The SEC has approved a blockchain-native firm to operate inside the core plumbing of US securities markets for the first time.
The US Securities and Exchange Commission granted Paxos Securities Settlement Company registration as a clearing agency under Section 17A of the Securities Exchange Act of 1934, making the stablecoin issuer the first blockchain-native firm authorized to clear and settle securities trades within regulated US market infrastructure.
"Our clearing agency registration is the result of seven years of work with the SEC, beginning with our No-Action Letter in 2019 and the settlement pilot we operated with some of the world's largest and most sophisticated financial institutions," Charles Cascarilla, co-founder and chief executive officer of Paxos, said.

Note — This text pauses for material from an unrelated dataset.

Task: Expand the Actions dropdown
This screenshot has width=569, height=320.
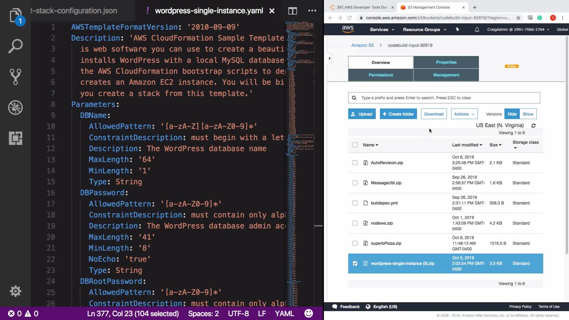Action: [464, 114]
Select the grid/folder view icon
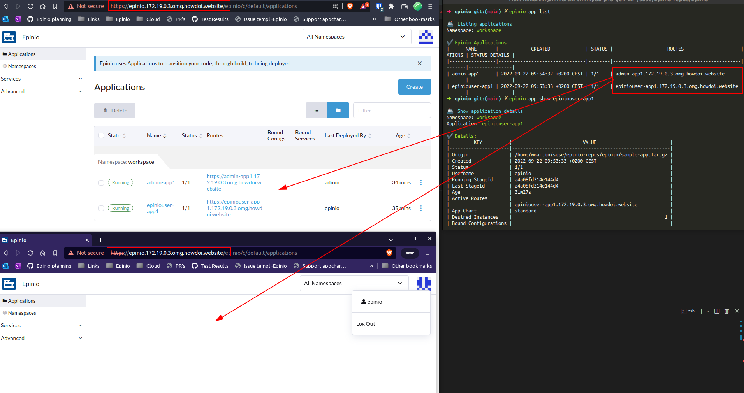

The registration allows Paxos Securities Settlement Company to function as a central securities depository, handling ownership transfer, settlement timing and operational finality after a trade is executed. The SEC's order describes the approval as temporary registration, but the milestone places Paxos in a category occupied by traditional clearinghouses. The company's pilot, which began in February 2020 under SEC no-action relief, involved major global financial institutions and demonstrated that blockchain-based post-trade infrastructure could support same-day settlement at lower cost, Paxos said.

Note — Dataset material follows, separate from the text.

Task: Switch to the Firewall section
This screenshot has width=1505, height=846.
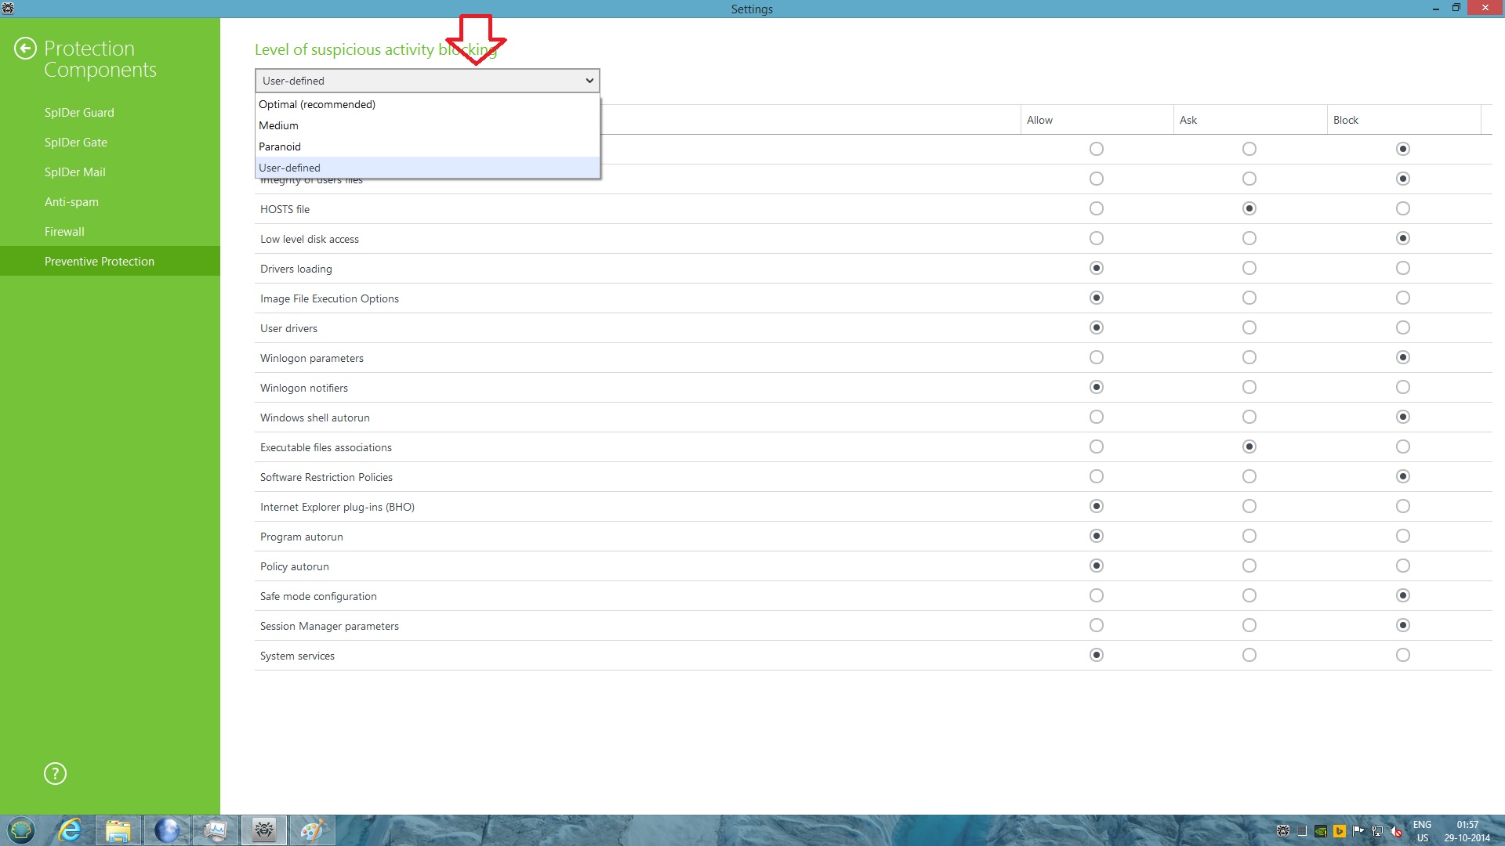Action: point(64,232)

The approval arrives as tokenized securities, stablecoins and on-chain settlement tools move closer to the language of banks, brokers and public-market infrastructure providers. Paxos now has a regulated opening into the post-trade layer of US securities markets — a business that processes trillions of dollars in trades annually — and its platform is already used by companies including PayPal, Interactive Brokers and Mastercard.
The registration caps a regulatory journey that included significant friction with the SEC under former Chair Gary Gensler. Paxos received a Wells Notice in 2023 over its issuance of Binance USD, a stablecoin the SEC considered an unregistered security. The agency closed its investigation in 2024 without enforcement action. Paxos also reached a $48.5 million settlement with the New York Department of Financial Services in August 2025 over compliance issues related to Binance and BUSD.

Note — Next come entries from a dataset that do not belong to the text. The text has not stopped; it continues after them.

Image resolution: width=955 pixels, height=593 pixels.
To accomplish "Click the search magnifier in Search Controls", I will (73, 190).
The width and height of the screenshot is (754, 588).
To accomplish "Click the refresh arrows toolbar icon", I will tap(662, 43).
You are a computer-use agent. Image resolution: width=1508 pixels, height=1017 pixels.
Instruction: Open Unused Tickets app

The approval distinguishes Paxos from other crypto firms seeking to bridge blockchain technology with traditional finance. Unlike tokenization projects that operate outside regulated clearing infrastructure, Paxos Securities Settlement Company now sits inside the SEC's regulatory perimeter for post-trade services. The company issues three stablecoins — PayPal USD, Global Dollar and Pax Gold — giving it a suite of digital assets that could integrate with its settlement platform.
For Wall Street, the registration removes a key barrier to using blockchain-based settlement for securities trades. Banks and brokerages that have explored distributed ledger technology for back-office functions can now work with a SEC-registered clearing agency rather than unregulated alternatives. The development also pressures other crypto infrastructure firms to pursue similar regulatory approvals or risk losing institutional business to Paxos.
This article is for informational purposes only and does not constitute investment advice.